▸ What is expected: Below are some records; retype all of them exactly.

Saved data entries:
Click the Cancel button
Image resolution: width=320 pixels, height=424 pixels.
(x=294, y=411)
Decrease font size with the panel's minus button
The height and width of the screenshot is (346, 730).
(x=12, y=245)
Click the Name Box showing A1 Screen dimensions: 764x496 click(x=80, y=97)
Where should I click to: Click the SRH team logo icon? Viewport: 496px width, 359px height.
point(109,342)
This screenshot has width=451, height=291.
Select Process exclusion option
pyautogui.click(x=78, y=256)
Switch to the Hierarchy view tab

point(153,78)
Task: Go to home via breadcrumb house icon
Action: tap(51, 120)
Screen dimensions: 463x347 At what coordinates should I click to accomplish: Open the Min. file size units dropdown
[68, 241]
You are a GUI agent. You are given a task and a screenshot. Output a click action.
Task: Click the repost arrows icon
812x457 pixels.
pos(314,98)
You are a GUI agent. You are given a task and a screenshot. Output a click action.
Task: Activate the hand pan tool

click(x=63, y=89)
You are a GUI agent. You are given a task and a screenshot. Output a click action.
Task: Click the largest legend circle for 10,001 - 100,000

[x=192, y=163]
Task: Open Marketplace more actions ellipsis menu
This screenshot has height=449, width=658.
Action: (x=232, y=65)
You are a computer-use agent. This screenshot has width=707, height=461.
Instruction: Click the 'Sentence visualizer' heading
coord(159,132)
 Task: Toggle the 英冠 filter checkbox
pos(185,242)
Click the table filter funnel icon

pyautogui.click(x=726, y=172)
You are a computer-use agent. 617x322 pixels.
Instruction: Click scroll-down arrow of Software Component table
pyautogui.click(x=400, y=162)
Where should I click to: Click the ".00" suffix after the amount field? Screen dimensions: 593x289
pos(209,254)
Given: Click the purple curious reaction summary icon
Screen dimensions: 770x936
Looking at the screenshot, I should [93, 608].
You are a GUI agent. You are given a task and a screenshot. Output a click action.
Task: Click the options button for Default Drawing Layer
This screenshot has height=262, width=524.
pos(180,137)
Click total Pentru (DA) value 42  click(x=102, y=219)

▸ Finished task:
Click the Cancel button
Image resolution: width=320 pixels, height=424 pixels.
(x=294, y=411)
Decrease font size with the panel's minus button
The height and width of the screenshot is (346, 730).
(x=12, y=245)
Click the Name Box showing A1 Screen dimensions: 764x496 click(x=80, y=97)
Where should I click to: Click the SRH team logo icon? Viewport: 496px width, 359px height.
point(109,342)
This screenshot has width=451, height=291.
Select Process exclusion option
pyautogui.click(x=78, y=256)
Switch to the Hierarchy view tab

point(153,78)
Task: Go to home via breadcrumb house icon
Action: tap(51, 120)
Screen dimensions: 463x347 At what coordinates should I click to accomplish: Open the Min. file size units dropdown
[68, 241]
You are a GUI agent. You are given a task and a screenshot. Output a click action.
Task: Click the repost arrows icon
812x457 pixels.
pos(314,98)
You are a GUI agent. You are given a task and a screenshot. Output a click action.
Task: Activate the hand pan tool

click(x=63, y=89)
You are a GUI agent. You are given a task and a screenshot. Output a click action.
Task: Click the largest legend circle for 10,001 - 100,000

[x=192, y=163]
Task: Open Marketplace more actions ellipsis menu
This screenshot has height=449, width=658.
Action: (x=232, y=65)
You are a computer-use agent. This screenshot has width=707, height=461.
Instruction: Click the 'Sentence visualizer' heading
coord(159,132)
 Task: Toggle the 英冠 filter checkbox
pos(185,242)
Click the table filter funnel icon

pyautogui.click(x=726, y=172)
You are a computer-use agent. 617x322 pixels.
Instruction: Click scroll-down arrow of Software Component table
pyautogui.click(x=400, y=162)
Where should I click to: Click the ".00" suffix after the amount field? Screen dimensions: 593x289
pos(209,254)
Given: Click the purple curious reaction summary icon
Screen dimensions: 770x936
Looking at the screenshot, I should [93, 608].
You are a GUI agent. You are given a task and a screenshot. Output a click action.
Task: Click the options button for Default Drawing Layer
This screenshot has height=262, width=524.
pos(180,137)
Click total Pentru (DA) value 42  click(x=102, y=219)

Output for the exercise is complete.